Microsoft designed the Messenger Service for system administrators to notify users about the network, but acknowledged that some advertisers have found a way to use the service to send advertising messages and possibly viruses.

It advises consumers not using the system to deactivate it.

The FTC action targeted D Squared, claiming the company "engaged in an unfair practice by interfering with consumers' use of their computers, specifically by causing a stream of multiple, unwanted Windows Messenger Service pop-ups to appear on their computer screens."

"The defendants created the problem that they proposed to solve - for a fee. Their pop-up spam wasted computer users time and caused them needless frustration"

Howard Beales,
FTC consumer protection chief

Ironically, the messages instructed consumers to visit sites that suggest that the barrage of pop-ups could be stopped by purchasing software at a cost of $25 to 30, the FTC said.

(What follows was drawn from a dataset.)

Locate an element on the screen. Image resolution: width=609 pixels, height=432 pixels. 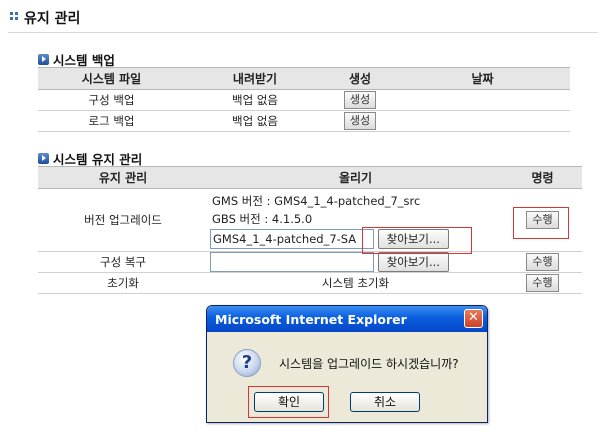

"This is nothing more than a high-tech version of a classic scam," said Howard Beales, the FTC's consumer protection chief.

"The defendants created the problem that they proposed to solve - for a fee. Their pop-up spam wasted computer users time and caused them needless frustration."

The FTC said the company also sold or licensed their pop-up-sending software to other people, allowing them to engage in the same conduct, and sold a database of more than two billion addresses of computer users.